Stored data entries
※ ※ ※

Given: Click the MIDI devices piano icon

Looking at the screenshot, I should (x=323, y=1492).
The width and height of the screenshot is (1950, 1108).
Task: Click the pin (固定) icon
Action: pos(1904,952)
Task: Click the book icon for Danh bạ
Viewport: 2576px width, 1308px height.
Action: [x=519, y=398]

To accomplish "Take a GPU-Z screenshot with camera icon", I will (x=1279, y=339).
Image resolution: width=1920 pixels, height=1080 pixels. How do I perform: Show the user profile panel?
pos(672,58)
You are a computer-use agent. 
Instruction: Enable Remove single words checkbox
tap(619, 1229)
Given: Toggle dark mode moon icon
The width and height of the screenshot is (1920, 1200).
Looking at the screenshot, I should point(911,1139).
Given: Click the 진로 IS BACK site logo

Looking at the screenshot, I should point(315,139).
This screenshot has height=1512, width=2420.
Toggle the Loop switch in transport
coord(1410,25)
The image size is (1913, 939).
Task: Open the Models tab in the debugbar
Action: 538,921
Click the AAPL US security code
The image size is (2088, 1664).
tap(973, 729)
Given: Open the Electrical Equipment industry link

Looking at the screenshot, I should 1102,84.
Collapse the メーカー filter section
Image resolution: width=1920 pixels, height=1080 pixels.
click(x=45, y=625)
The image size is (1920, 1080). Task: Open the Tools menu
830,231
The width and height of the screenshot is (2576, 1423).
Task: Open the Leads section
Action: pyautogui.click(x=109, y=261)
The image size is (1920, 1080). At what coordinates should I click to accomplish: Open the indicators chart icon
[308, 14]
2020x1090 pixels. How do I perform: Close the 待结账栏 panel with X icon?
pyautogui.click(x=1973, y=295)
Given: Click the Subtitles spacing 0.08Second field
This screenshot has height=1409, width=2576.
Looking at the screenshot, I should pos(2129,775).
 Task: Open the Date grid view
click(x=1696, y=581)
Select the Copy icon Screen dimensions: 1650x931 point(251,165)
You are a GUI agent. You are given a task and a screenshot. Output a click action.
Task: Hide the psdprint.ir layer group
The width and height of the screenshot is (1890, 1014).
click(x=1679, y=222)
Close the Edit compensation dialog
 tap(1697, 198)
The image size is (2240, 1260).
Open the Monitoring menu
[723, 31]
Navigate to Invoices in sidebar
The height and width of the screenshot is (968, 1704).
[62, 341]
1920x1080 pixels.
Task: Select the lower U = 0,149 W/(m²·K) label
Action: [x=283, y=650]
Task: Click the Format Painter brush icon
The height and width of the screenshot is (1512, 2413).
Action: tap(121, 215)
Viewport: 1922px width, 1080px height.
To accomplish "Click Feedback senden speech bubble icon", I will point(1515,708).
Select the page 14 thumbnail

※ ※ ※

Exercise details ▸ Each of the records shown above needs to be repeated exactly.

Solution ▸
Given: Click the MIDI devices piano icon

Looking at the screenshot, I should (x=323, y=1492).
The width and height of the screenshot is (1950, 1108).
Task: Click the pin (固定) icon
Action: pos(1904,952)
Task: Click the book icon for Danh bạ
Viewport: 2576px width, 1308px height.
Action: [x=519, y=398]

To accomplish "Take a GPU-Z screenshot with camera icon", I will (x=1279, y=339).
Image resolution: width=1920 pixels, height=1080 pixels. How do I perform: Show the user profile panel?
pos(672,58)
You are a computer-use agent. 
Instruction: Enable Remove single words checkbox
tap(619, 1229)
Given: Toggle dark mode moon icon
The width and height of the screenshot is (1920, 1200).
Looking at the screenshot, I should point(911,1139).
Given: Click the 진로 IS BACK site logo

Looking at the screenshot, I should point(315,139).
This screenshot has height=1512, width=2420.
Toggle the Loop switch in transport
coord(1410,25)
The image size is (1913, 939).
Task: Open the Models tab in the debugbar
Action: 538,921
Click the AAPL US security code
The image size is (2088, 1664).
tap(973, 729)
Given: Open the Electrical Equipment industry link

Looking at the screenshot, I should 1102,84.
Collapse the メーカー filter section
Image resolution: width=1920 pixels, height=1080 pixels.
click(x=45, y=625)
The image size is (1920, 1080). Task: Open the Tools menu
830,231
The width and height of the screenshot is (2576, 1423).
Task: Open the Leads section
Action: pyautogui.click(x=109, y=261)
The image size is (1920, 1080). At what coordinates should I click to accomplish: Open the indicators chart icon
[308, 14]
2020x1090 pixels. How do I perform: Close the 待结账栏 panel with X icon?
pyautogui.click(x=1973, y=295)
Given: Click the Subtitles spacing 0.08Second field
This screenshot has height=1409, width=2576.
Looking at the screenshot, I should pos(2129,775).
 Task: Open the Date grid view
click(x=1696, y=581)
Select the Copy icon Screen dimensions: 1650x931 point(251,165)
You are a GUI agent. You are given a task and a screenshot. Output a click action.
Task: Hide the psdprint.ir layer group
The width and height of the screenshot is (1890, 1014).
click(x=1679, y=222)
Close the Edit compensation dialog
 tap(1697, 198)
The image size is (2240, 1260).
Open the Monitoring menu
[723, 31]
Navigate to Invoices in sidebar
The height and width of the screenshot is (968, 1704).
[62, 341]
1920x1080 pixels.
Task: Select the lower U = 0,149 W/(m²·K) label
Action: [x=283, y=650]
Task: Click the Format Painter brush icon
The height and width of the screenshot is (1512, 2413).
Action: tap(121, 215)
Viewport: 1922px width, 1080px height.
To accomplish "Click Feedback senden speech bubble icon", I will point(1515,708).
Select the page 14 thumbnail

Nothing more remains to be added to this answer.